* Action item: Each line starting at the one that contains "Image resolution: width=644 pixels, height=298" and ending at the one that contains "Click the Tiêu đề title input field" must be returned exactly, and the rest of the listing is left out.

**** Materials provided ****

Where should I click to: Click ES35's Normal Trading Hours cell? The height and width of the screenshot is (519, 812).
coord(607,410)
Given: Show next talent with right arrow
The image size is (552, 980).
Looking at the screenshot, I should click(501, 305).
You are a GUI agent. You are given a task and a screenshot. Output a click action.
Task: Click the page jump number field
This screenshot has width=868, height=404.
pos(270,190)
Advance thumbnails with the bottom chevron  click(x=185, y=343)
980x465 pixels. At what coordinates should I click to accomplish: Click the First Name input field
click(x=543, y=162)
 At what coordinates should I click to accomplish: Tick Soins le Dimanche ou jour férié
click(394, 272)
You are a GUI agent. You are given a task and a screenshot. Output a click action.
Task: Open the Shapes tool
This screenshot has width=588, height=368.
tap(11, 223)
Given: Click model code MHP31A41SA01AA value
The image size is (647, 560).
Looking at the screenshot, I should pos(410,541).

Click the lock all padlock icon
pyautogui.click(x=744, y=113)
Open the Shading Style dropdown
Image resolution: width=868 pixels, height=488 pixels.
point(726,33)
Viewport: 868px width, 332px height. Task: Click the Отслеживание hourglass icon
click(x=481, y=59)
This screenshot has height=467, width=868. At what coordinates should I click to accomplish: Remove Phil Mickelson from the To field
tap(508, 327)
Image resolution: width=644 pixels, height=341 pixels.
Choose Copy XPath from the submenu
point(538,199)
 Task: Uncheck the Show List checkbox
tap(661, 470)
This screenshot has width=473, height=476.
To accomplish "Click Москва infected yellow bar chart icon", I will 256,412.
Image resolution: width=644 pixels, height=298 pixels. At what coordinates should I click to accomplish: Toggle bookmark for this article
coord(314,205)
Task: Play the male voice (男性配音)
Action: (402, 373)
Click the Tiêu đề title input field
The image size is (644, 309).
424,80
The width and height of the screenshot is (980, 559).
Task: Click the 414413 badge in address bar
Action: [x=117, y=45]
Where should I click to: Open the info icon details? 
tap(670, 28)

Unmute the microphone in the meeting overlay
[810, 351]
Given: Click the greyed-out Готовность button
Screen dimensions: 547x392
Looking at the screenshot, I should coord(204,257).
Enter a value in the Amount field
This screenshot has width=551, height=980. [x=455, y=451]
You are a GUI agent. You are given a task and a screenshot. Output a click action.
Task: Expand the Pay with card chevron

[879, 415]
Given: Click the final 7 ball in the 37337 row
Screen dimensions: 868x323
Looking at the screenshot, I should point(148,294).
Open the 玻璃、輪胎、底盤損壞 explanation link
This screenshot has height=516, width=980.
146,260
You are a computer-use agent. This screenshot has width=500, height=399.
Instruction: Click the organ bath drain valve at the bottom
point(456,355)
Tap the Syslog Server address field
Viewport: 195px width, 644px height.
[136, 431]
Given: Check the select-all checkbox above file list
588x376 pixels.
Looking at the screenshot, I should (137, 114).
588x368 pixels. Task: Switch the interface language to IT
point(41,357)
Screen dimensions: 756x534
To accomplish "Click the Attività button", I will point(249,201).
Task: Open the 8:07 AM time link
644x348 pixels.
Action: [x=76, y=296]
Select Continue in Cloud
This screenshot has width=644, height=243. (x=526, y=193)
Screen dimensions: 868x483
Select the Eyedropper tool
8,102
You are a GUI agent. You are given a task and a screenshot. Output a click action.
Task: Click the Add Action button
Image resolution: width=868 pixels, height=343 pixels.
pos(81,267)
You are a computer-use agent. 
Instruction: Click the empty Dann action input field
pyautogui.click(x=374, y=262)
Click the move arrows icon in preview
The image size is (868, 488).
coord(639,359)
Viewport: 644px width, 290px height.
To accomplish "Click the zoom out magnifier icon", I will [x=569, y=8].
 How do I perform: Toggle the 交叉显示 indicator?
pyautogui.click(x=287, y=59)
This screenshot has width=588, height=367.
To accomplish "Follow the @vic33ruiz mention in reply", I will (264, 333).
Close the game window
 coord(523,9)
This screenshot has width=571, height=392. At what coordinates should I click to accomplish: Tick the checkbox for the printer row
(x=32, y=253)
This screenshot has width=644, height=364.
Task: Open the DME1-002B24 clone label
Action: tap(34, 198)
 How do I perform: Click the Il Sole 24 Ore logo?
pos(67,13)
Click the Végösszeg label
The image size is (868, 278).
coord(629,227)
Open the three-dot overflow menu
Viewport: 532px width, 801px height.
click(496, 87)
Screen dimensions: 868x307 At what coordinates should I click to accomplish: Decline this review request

****

* Written answer:
Image resolution: width=644 pixels, height=298 pixels. At what coordinates should I click to accomplish: Toggle bookmark for this article
coord(314,205)
Task: Play the male voice (男性配音)
Action: (402, 373)
Click the Tiêu đề title input field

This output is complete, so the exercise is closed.